Una Santa Cruz para la “raza bendita”
Toda comunidad política es una comunidad imaginada, decía en 1985 el politólogo irlandés Benedict Anderson. Y no hay comunidad más imaginada que la Santa Cruz narrada desde las elites tradicionales de esa región, un cierto mito de “Pueblo elegido por Dios” al que se le concedió la tierra prometida en el llano.
A riesgo de sufrir un asalto mediático personal y el descuartizamiento de este texto para rearmar con sus pedazos un Frankenstein mediático, como se hizo con las opiniones del comunicador político Erick Fajardo, expreso mi contrariedad por ese imaginario patrimonial del viejo pensamiento cruceño que pregona el grosero despropósito de que sólo los descendientes de la “raza bendita” de Ñuflo de Chávez tienen derecho a estudiar, entender y opinar sobre Santa Cruz.
Antes de que salieran a su rescate constituyentes y sociólogos, una minoría seudofeudal, que ya no representa a su región pero que todavía controla su economía y su política, sometió a Fajardo a un violento linchamiento mediático.
Huelga decir que, como el sociólogo Javier Bejarano y el constitucionalista Henry Pinto reivindicaron más tarde, Fajardo apenas sumarió criterios anticipatorios sobre la emergencia de una Bolivia plebeya rural y migrante en el oriente que van desde Zavaleta Mercado hasta Carlos Hugo Molina.
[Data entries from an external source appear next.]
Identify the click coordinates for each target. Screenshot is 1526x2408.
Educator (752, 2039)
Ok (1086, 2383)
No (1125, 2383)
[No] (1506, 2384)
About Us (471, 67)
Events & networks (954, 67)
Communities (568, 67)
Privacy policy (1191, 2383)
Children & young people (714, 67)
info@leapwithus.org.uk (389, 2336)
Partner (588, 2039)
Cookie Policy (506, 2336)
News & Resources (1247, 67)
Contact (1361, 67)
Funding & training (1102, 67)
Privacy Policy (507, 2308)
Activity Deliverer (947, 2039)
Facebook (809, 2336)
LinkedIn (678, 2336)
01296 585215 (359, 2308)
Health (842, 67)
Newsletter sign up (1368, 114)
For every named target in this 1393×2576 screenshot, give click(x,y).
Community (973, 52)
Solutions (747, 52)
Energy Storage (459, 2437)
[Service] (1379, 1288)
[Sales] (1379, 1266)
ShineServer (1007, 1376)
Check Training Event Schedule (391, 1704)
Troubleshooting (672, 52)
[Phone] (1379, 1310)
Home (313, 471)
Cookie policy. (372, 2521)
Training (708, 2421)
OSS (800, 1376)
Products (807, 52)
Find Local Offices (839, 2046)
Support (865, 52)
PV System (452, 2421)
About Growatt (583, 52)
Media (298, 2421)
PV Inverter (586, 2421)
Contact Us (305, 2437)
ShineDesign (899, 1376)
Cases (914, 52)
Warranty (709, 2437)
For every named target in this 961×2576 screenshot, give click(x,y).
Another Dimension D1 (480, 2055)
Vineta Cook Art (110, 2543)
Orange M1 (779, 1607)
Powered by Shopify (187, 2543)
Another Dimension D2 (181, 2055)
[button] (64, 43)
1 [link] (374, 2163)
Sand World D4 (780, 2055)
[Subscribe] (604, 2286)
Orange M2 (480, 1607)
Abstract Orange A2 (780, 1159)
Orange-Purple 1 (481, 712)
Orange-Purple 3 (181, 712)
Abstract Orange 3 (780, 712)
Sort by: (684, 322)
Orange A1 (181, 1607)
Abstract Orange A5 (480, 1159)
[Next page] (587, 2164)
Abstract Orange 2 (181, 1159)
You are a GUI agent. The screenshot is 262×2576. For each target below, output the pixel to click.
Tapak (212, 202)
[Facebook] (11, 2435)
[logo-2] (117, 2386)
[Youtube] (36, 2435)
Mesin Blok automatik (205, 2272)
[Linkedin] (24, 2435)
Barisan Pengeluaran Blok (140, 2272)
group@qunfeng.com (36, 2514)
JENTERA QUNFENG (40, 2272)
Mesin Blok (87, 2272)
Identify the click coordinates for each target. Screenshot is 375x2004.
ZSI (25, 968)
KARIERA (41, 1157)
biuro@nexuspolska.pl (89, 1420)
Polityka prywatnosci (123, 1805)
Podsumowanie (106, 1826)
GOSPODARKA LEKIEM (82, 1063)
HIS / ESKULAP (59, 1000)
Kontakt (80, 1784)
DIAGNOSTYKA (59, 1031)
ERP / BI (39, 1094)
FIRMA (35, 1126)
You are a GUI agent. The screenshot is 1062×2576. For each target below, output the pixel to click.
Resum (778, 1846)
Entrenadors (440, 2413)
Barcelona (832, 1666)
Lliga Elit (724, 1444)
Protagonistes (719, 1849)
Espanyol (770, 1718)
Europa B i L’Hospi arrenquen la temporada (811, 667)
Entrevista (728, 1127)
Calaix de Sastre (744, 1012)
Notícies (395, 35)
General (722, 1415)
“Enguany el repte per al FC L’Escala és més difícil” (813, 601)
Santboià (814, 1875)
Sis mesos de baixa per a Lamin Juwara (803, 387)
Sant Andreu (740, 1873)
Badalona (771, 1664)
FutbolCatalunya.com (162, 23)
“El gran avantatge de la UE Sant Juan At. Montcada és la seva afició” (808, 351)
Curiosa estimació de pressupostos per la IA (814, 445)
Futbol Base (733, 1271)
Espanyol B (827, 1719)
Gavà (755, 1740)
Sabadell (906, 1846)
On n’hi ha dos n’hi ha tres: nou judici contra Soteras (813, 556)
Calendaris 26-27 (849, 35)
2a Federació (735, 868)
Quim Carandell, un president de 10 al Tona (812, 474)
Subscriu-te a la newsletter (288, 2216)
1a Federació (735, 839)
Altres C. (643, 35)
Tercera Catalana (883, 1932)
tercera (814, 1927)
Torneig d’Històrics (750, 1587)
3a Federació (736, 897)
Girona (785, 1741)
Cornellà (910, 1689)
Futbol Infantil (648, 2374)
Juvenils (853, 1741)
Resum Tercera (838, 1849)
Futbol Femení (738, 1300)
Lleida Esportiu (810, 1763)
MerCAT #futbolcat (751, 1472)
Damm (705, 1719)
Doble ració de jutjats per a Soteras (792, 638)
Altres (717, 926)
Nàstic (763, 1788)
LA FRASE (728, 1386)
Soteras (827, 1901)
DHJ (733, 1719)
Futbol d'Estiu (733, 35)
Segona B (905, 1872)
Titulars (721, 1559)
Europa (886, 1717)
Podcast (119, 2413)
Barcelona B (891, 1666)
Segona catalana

Lejos de un insulto, Fajardo abogó por visibilizar la emergencia de nuevas elites cunumis (eufemismo literario para indígenas), provinciales y migrantes.
Semejante “atrevimiento”, peor venido de un occidental, no-cruceño, desafía el mito fundacional de esa comunidad política imaginada en el oriente: que esa tierra es legado de su estirpe y que cualquier intento de disputarles su derecho propietario sobre Santa Cruz debe ser repelido con un acto de guerra.
El problema es que Santa Cruz no es más la Sucupira de Días Gomes, en la que la descendencia de los Paraguazú puede hacer a su capricho, sino una megápolis con una diversidad cultural que no puede ya ser contenida por las autorrepresentaciones elitistas de antaño, que encima de todo postulan en pleno siglo XXI que “la primera ley del cruceño es la hospitalidad”; premisa que lejos de su aparente benevolencia sentencia que quien no nació en Santa Cruz no será sino un huésped, sometido a las reglas del dueño de la casa.
Carlos Hugo Molina, probablemente la más profunda referencia intelectual cruceña, reivindicó a Fajardo del supuesto insulto, pero el debate abierto está pendiente y lejos de soltar a los mastines de la media, la Santa Cruz de antaño debiera plantearse cómo responder a esos nuevos actores que pretende ocultar bajo la alfombra con censura y terror mediático.